Behandlungsergebnisse
- Bei 7 der ursprünglich 10 Patienten, die die vordefinierten Kriterien für den Übergang in das Stadium II erfüllten, wurde eine CR beobachtet.
- Bei 21 Patienten, bei denen ein Ansprechen beobachtet wurde, betrug die Gesamtansprechrate in Woche 12 95,2% [CR-Rate 66,7% (n=14), partielle Ansprechrate (PR) 28,6% (n=6)].
- Alle CRs wurden aufrechterhalten und 4 der 6 PRs (2 Patienten wurden noch nicht nachuntersucht) wurden in Woche 21 zu CRs, was einer besten CR-Rate von 86% (n=18) entspricht.
- Die Baseline-Knochenmarkbeteiligung durch FL war bei der Nachuntersuchung in Woche 12 bei allen Patienten (n=5) verschwunden.
- Zwei Patienten wurden von der Studie ausgeschlossen. Ein Patient mit einem bioptisch nachgewiesenen diffusen großzelligen B-Zell-Lymphom in einer Nierenmasse und ein Patient mit einem Cholangiokarzinom, bei dem eine CR in Bezug auf die bekannte Lymphombeteiligung erreicht wurde, schieden aus der Studie aus, da die Erkrankung in Woche 12 im PET/CT progredient war.

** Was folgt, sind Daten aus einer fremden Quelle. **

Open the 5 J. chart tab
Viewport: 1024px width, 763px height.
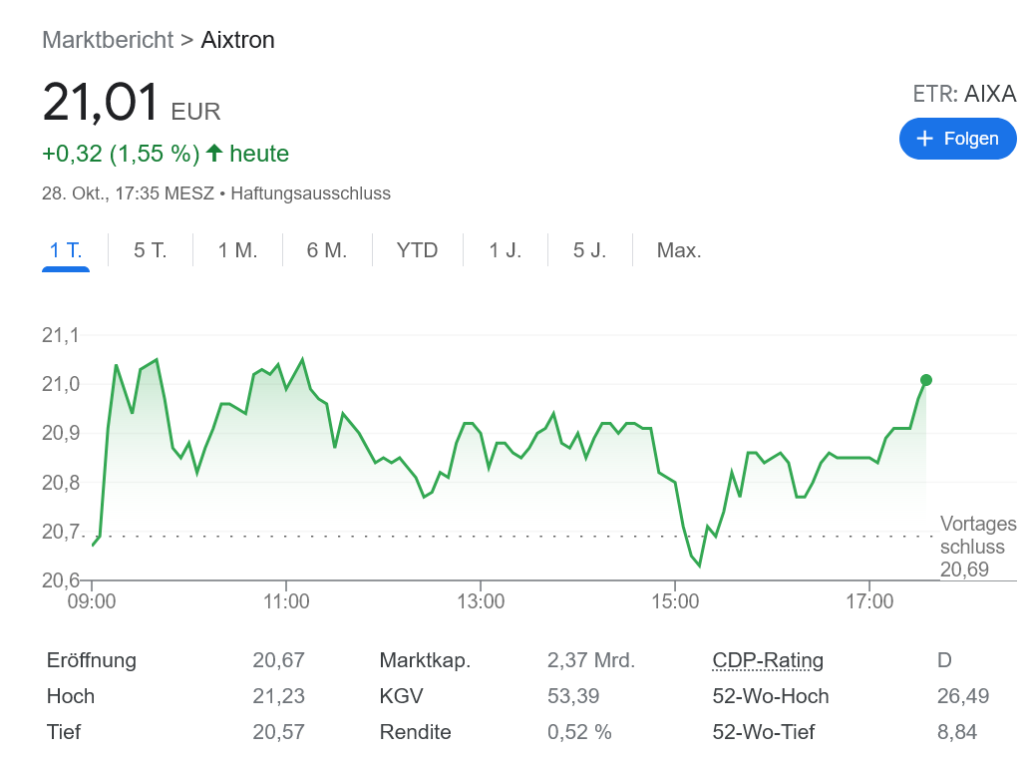pyautogui.click(x=590, y=250)
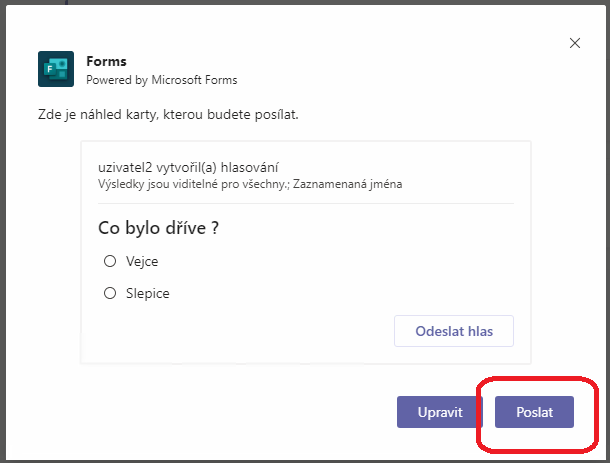Click the 'Zaznamenaná jména' text

tap(347, 184)
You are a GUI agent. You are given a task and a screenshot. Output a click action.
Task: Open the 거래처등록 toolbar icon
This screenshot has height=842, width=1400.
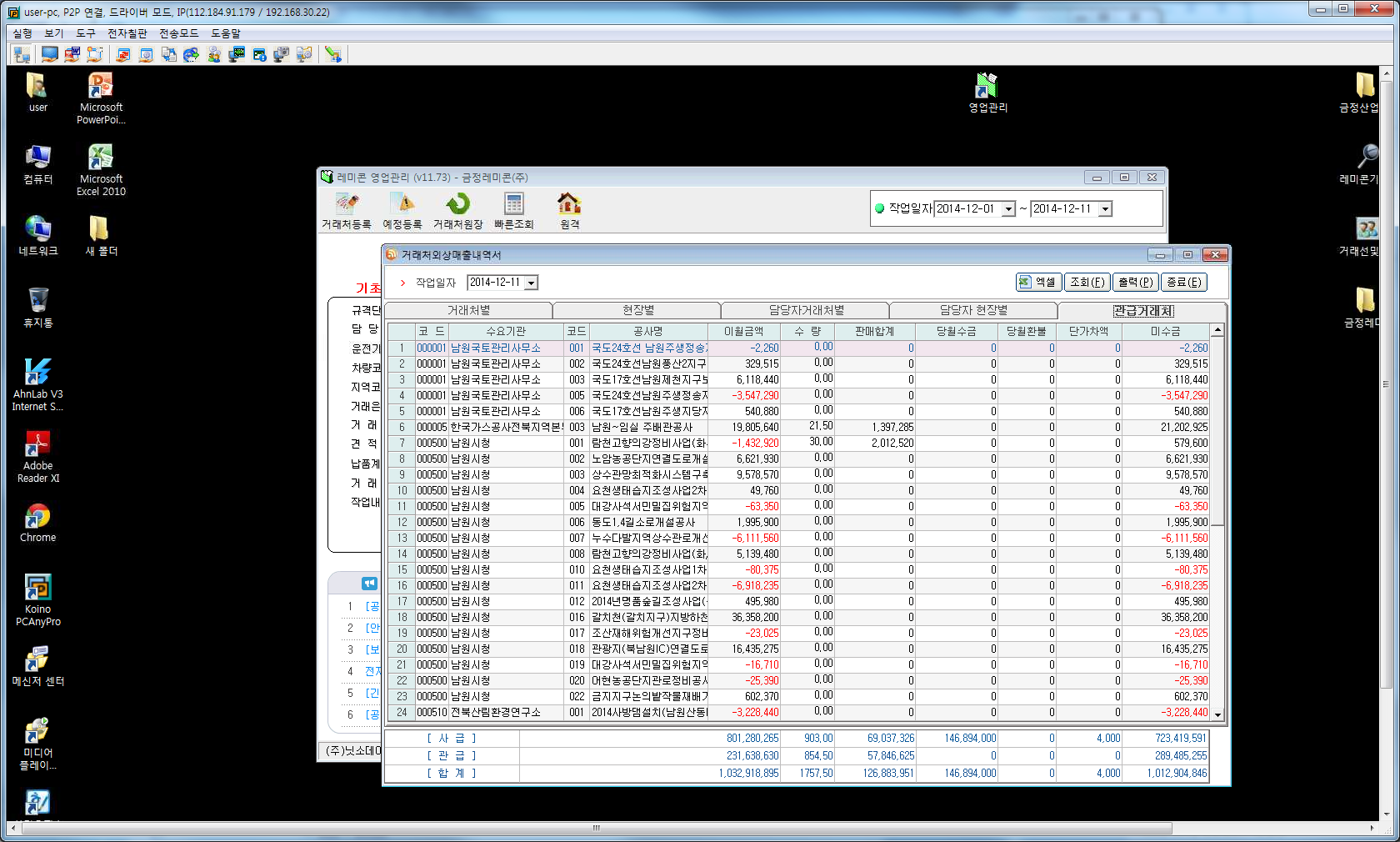point(347,210)
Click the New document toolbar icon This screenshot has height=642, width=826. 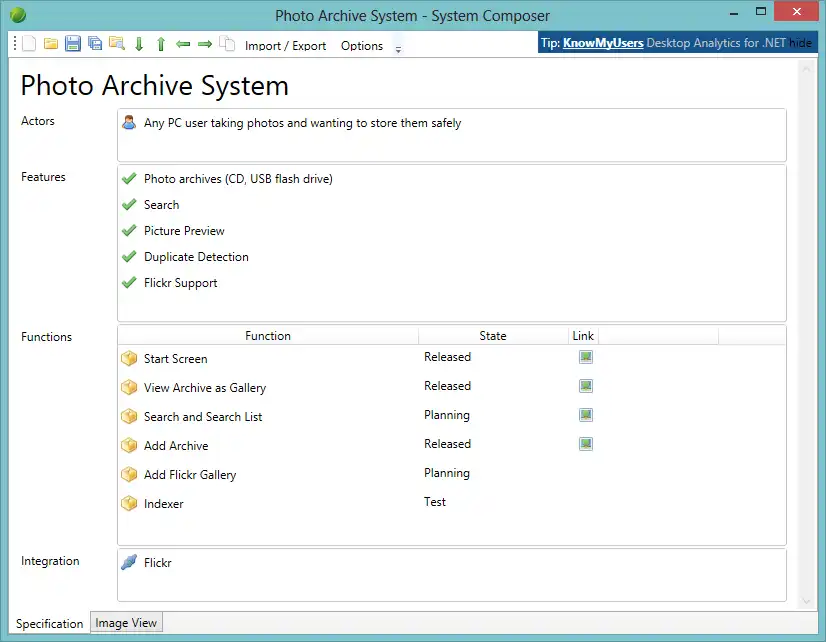[x=29, y=44]
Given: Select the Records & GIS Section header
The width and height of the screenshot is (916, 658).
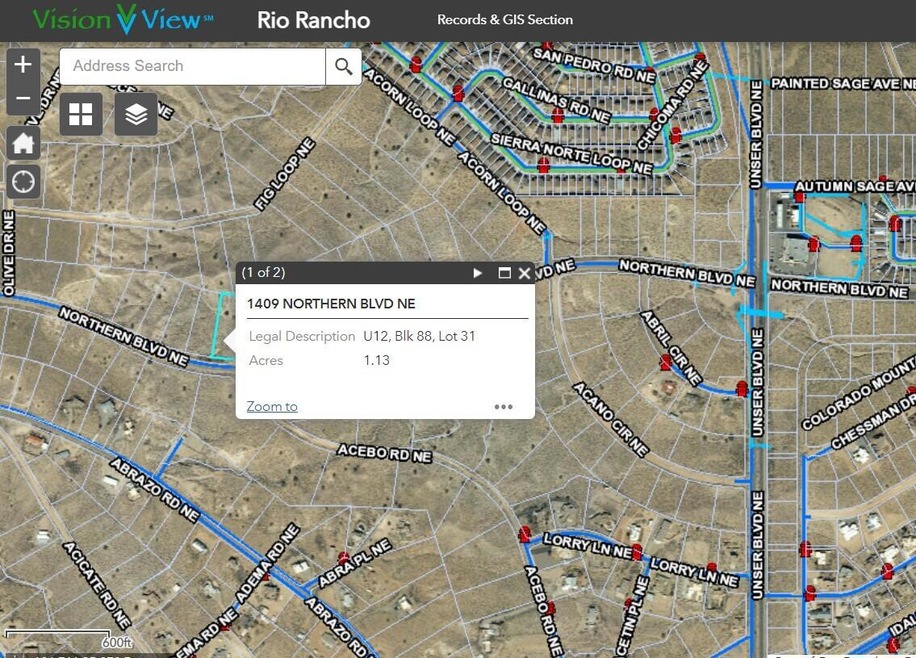Looking at the screenshot, I should click(x=505, y=20).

- Beide Läsionen waren bereits vor Studieneinschluss vorhanden, wurden aber radiologisch als FL klassifiziert.
- Alle sieben Patienten, die die Studie beendeten, blieben im Median 4,8 Monate (3,2 bis 6,7 Monate) nach Abschluss der Behandlung in CR (Abbildung 1). Eine aktualisierte Analyse wird auf dem Meeting vorgestellt.
Fazit
Ein zeitlich begrenztes Kombinationsprogramm aus Loncastuximab und Rituximab bei Patienten mit rel/ref FL ist laut den Studienautoren gut verträglich und hochwirksam mit einer metabolischen CR-Rate von 86%, auch bei Hochrisikopatienten mit POD24 und/oder hoher Krankheitslast.